- Textabschnitt:
▬▬▬▬▬▬▬▬▬▬
Oft wird Taiji – und auch Qigong – als eine gymnastische Übung für alte Leute angesehen…Dazu eine kleine Geschichte von einer unserer Kursleiterinnen, die gefragt wurde: „Du bist doch so jung, du solltest doch eigentlich Zumba oder derartiges machen. Taiji/Qigong kannst du doch machen, wenn du alt bist?“ Ihre wundervolle Antwort darauf war: „Ich mache jetzt Taiji/Qigong, damit ich im hohen Alter auch noch Zumba machen kann.“

Ausschnitt aus dem Buch von Wee Kee-Jin Taijiquan Wuwei – ein natürlicher Prozess:

„In unserer heutigen Welt, in der alles immer ganz schnell oder gar sofort geschehen muss, ragt Taiji wegen seiner Unterweisung in Geduld heraus. Die vielen haarfeinen Details bedeuten, dass die Kunst Taiji zu erlernen nicht einfach ist und dass Fortschritte nicht übereilt erreicht werden. Die wichtigste Voraussetzung für das Lernen von Taiji ist deshalb Ausdauer.Dabei geht es vor allem um Entspannung und das Loslassen von unnötiger Anspannung im Körper. Die ständige Verfeinerung dieses Prozesses führt schließlich zu einer deutlichen Wahrnehmung von einem selbst und später auch von anderen.

Eine andere verbreitete Fehleinschätzung ist, das Taiji keine effektive Kampfkunst sei. Dies beruht auf der Auffassung, dass die Starken die Schwachen überwältigen und die Schnellen die Langsamen besiegen. Taiji lehrt jedoch nicht, einen Gegner zu überwinden, wie das andere Kampfkünste vielleicht tun. Stattdessen arbeitet man daran, sich selbst und das eigene Ego zu überwinden und sich in Harmonie mit seinem Gegner zu bewegen. Beim Taiji geht es eher darum, die Effizienz und Wirkung von Bewegungen zu maximieren und die Anstrengung und Energie zu minimieren, sie zu erzeugen. Dies schließt jede Abhängigkeit von roher Gewalt aus. Im weiteren Sinn ist Taiji ein Dao (eine Philosophie) des Lebens; das Training, in allen Situationen ein zentrierter, ausgeglichener und harmonischer Mensch zu sein, ein Leben lang.“

Einer der großen Unterschiede zwischen den inneren und den äußeren Kampfkünsten ist die Favorisierung der weichen Strategie.

„be like water“ (Bruce Lee)

„Es ist auch wichtig, keine Kraft zu verwenden und vielmehr alle Stellungen natürlich und langsam in runden, tanzgleichen Bewegungen auszuführen. Koordiniere den ganzen Körper in ein vereinigtes Ganzes und lasse ihn leicht, lebendig und vollkommen werden. Wo immer Steifheit und Ungelenkigkeit sind, löse sie Schritt für Schritt durch die Stellungen auf. Wenn du die Haltungen übst, entspanne dich und öffne alle Gelenke deines Körpers.“ Chang Naizhou (1736 – 1795)

Was ist der Unterschied zwischen Taiji und Qigong?
▬▬▬▬▬▬▬▬▬▬
- Datenauszüge:

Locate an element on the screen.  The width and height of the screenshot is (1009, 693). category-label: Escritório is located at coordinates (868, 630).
▬▬▬▬▬▬▬▬▬▬
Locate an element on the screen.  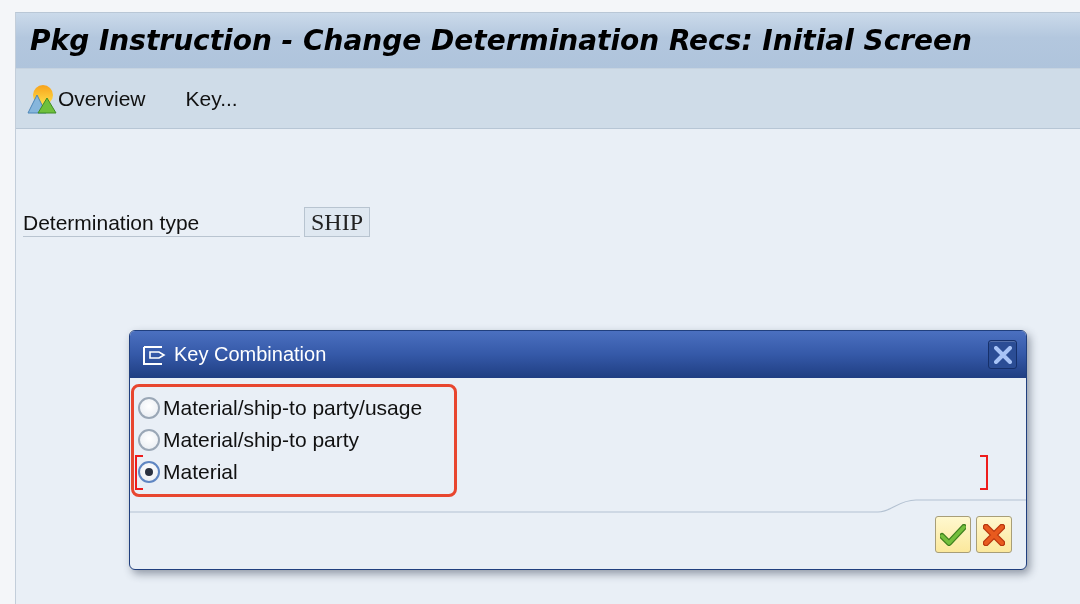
▬▬▬▬▬▬▬▬▬▬
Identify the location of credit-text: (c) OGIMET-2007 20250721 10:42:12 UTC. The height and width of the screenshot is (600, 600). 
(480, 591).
▬▬▬▬▬▬▬▬▬▬
- Aufgaben:
**1)** Zitiere aus dem Text über Taiji die Stelle, die bei „Einer der großen“ anfängt und bei „(1736 – 1795)“ aufhört.
**2)** Fasse im Text über Taiji den Absatz, der mit „Eine andere verbreitete Fehleinschätzung“ beginnt, als kurze Stichpunktliste zusammen.

- Lösungen je Aufgabe:
**1)**
Einer der großen Unterschiede zwischen den inneren und den äußeren Kampfkünsten ist die Favorisierung der weichen Strategie.

„be like water“ (Bruce Lee)

„Es ist auch wichtig, keine Kraft zu verwenden und vielmehr alle Stellungen natürlich und langsam in runden, tanzgleichen Bewegungen auszuführen. Koordiniere den ganzen Körper in ein vereinigtes Ganzes und lasse ihn leicht, lebendig und vollkommen werden. Wo immer Steifheit und Ungelenkigkeit sind, löse sie Schritt für Schritt durch die Stellungen auf. Wenn du die Haltungen übst, entspanne dich und öffne alle Gelenke deines Körpers.“ Chang Naizhou (1736 – 1795)

**2)**
- Verbreiteter Irrtum: Taiji sei keine wirksame Kampfkunst.
- Grund dafür: die Ansicht, dass die Starken die Schwachen überwältigen und die Schnellen die Langsamen besiegen.
- Taiji lehrt nicht, einen Gegner zu überwinden. Man überwindet sich selbst und das eigene Ego und bewegt sich in Harmonie mit dem Gegner.
- Ziel: möglichst große Wirkung der Bewegungen bei möglichst wenig Anstrengung und Energie, ohne rohe Gewalt.
- Im weiteren Sinn ist Taiji ein Dao (eine Philosophie) des Lebens: ein lebenslanges Training, in allen Situationen zentriert, ausgeglichen und harmonisch zu sein.